The University of California, San Francisco (UCSF) in the US has partnered with non-profit Lazarex Cancer Foundation to launch a new study to improve participant diversity in cancer clinical trials.
Dubbed IMPACT, the three-year study will focus on medically underserved populations such as low-income individuals and racial and ethnic minorities.
Beginning with UCSF this month, the trial is set to expand to other sites across the US. It will enrol 250 patients at UCSF Health and University of Southern California (USC) in the first year.
The main objective of the study is to establish the most significant financial challenges for patient recruitment and approaches to reduce them.
UCSF medicinal oncology assistant professor Hala Borno said: “We know from looking at population-level data from cancer registries that certain tumours disproportionately affect racial/ethnic minority groups.
“As a practicing oncologist and researcher, I worry that if our clinical trial participants do not, at a minimum, reflect the patients we treat, we can do more harm, and even widen present day cancer disparities.”
According to previous studies, less than 5% of adult cancer patients participate in clinical trials. Ethnic and racial minorities are enrolled at even lower rates, despite them bearing the highest cancer burden in the US.
UCSF noted that socioeconomic factors such as financial barriers also contribute to the ‘under-enrolment’.
The IMPACT study will enrol all adults with solid or hematologic malignancies. Participants plus a companion will be reimbursed for travel expenses to trial sites.
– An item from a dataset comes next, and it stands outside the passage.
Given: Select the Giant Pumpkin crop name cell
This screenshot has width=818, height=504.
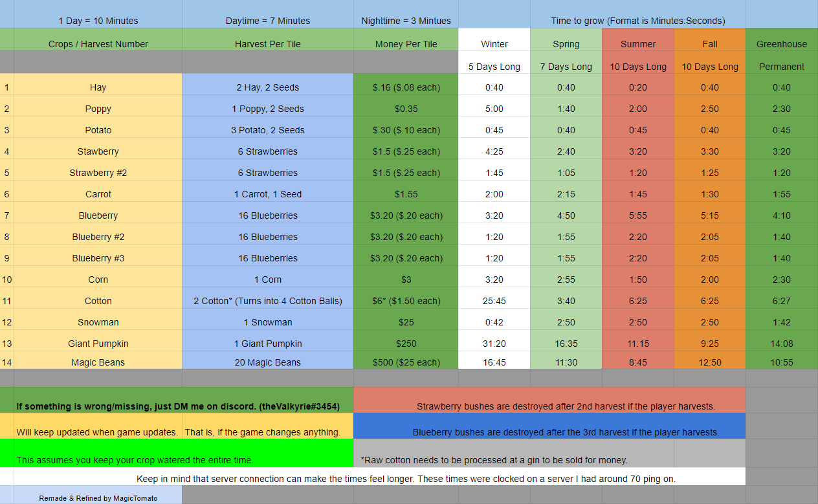Looking at the screenshot, I should tap(98, 344).
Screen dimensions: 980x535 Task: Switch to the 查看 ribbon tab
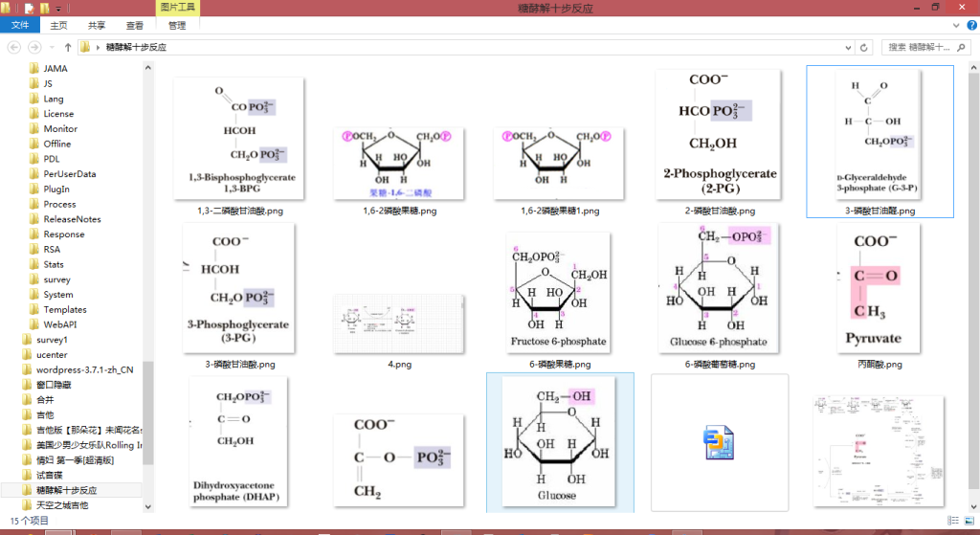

The study will investigate the effectiveness of a sliding scale financial reimbursement programme, which will cover additional costs for patients who earn up to four times the poverty level and smaller amounts for those with household incomes up to 700% of poverty.
Lazarex Cancer Foundation founder and board chair Dana Dornsife said: “By offering reimbursements through IMPACT, patients can say ‘yes’ to participating in clinical trials.
“Consequently, clinical trials see increased patient enrolment and minority participation, and patients are better able to stay the course of the trial.”